Na, auf dem Behandlungstisch würde er kaum sitzen bleiben, mein kleiner Frechdachs Ich hatte ihn also die ganze Zeit auf dem Arm. Die Nadel im "Kummerpunkt" (siehe oben) blieb 20 Minuten drinnen, danach haben wir sie gezogen. Die anderen Punkte wurden bei sitzender Nadel je 1 Minute lang gelasert.
Die Behandlung beginnt aber schon vor dem Setzen der Nadel mit der Punkteauswahl. dafür ist es nötig, die Vorgeschichte des Tieres so genau wie möglich zu beschreiben und dann nach Chinesischer Sicht zu analysieren.
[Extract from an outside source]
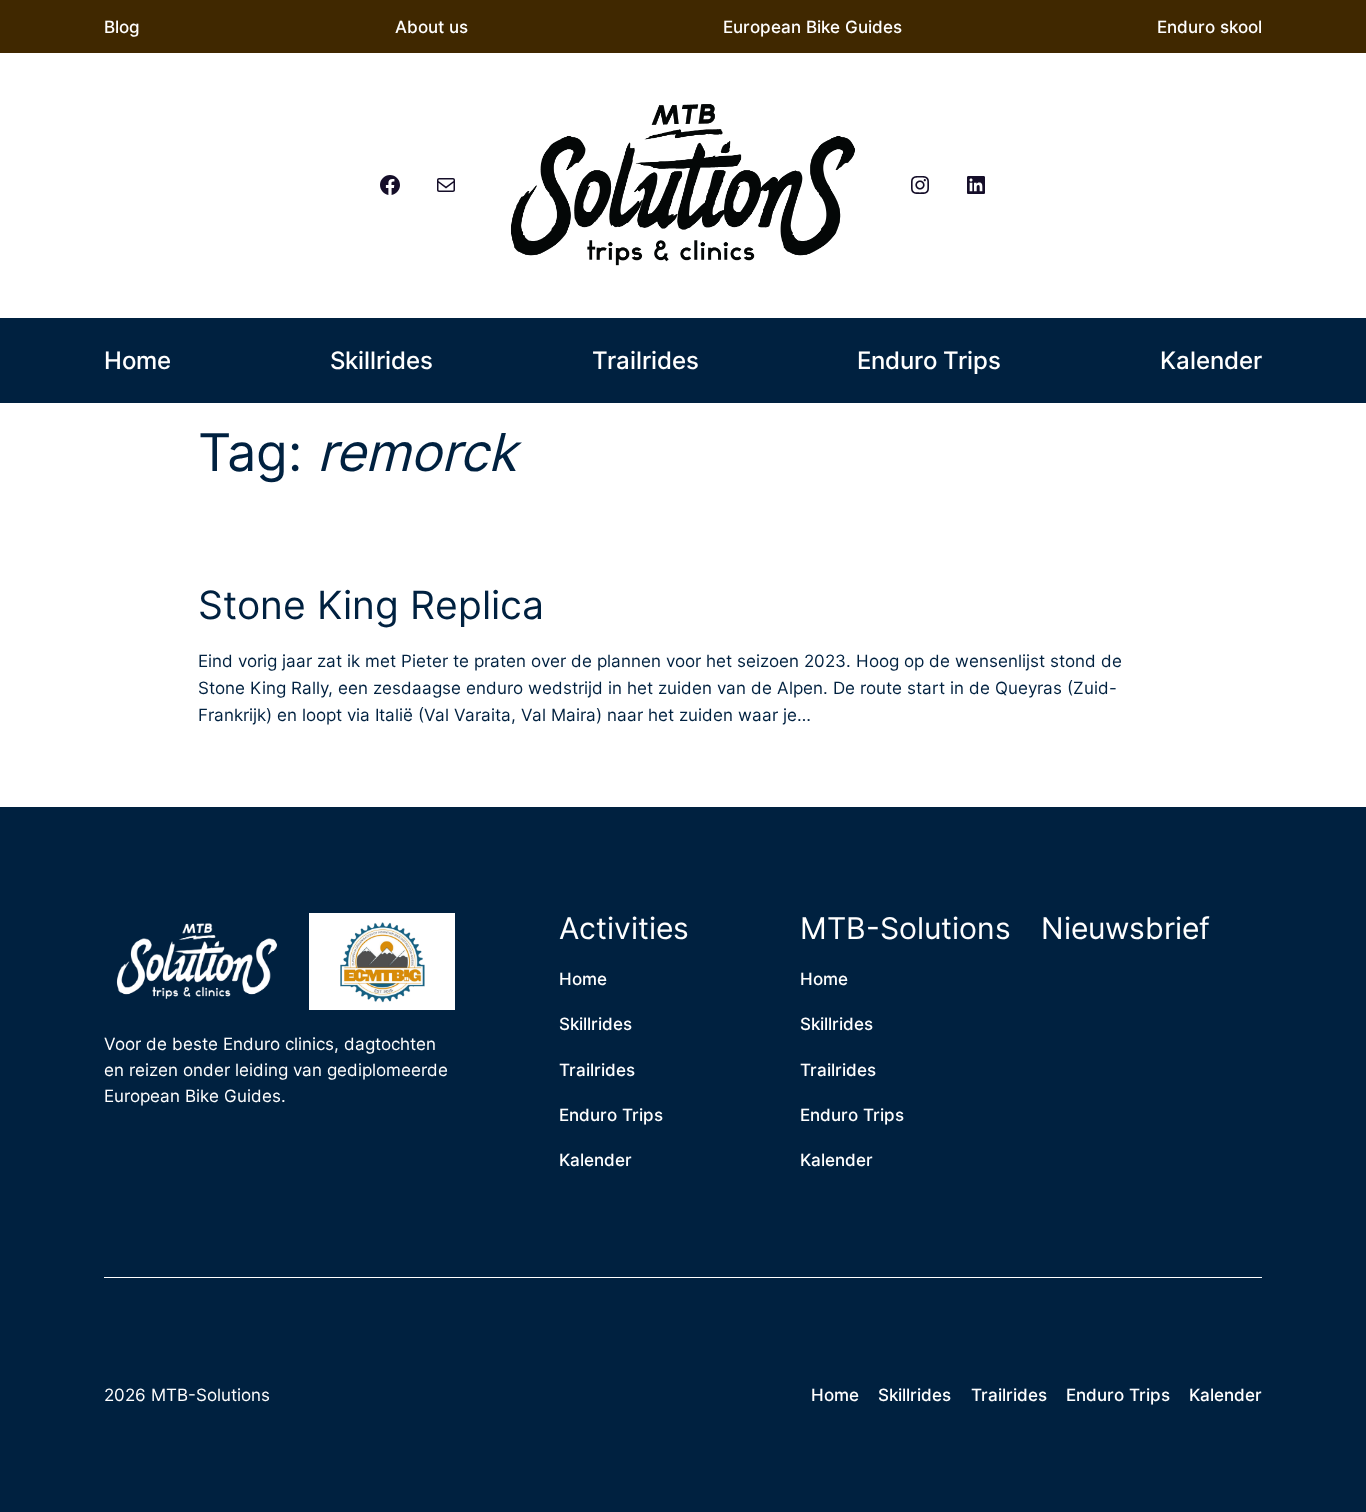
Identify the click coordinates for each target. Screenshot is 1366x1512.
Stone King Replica (371, 605)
Mein Vorbericht für die Tierärztin sah so aus:
*****
Leo
*geb. unbekannt, kam am 8.6.2005 als erwachsenes Tier mit zwei Weibchen ins Tierheim Berlin, Kastration am 18.7.2005; bei mir seit 1.4.2006
- 15.1.2006 Umzug der Gruppe vom Tierheim Berlin in eine private Chinchillaauffangstelle (ebenfalls Berlin); im Tierheim wurden die Tiere komplett auf Quarzsand gehalten, Leos Augen waren zur der Zeit krebsrot und verquollen; Gewicht am 15.1.2006: 450g
- Bericht vom 30.1.2006: Leo sitzt auf Hanfstreu mit Heucobs statt Heu, leichte Besserung der Augen, Gewicht am 2.2.2006: 460g, am 1.4.2006 488g (Maximalstand)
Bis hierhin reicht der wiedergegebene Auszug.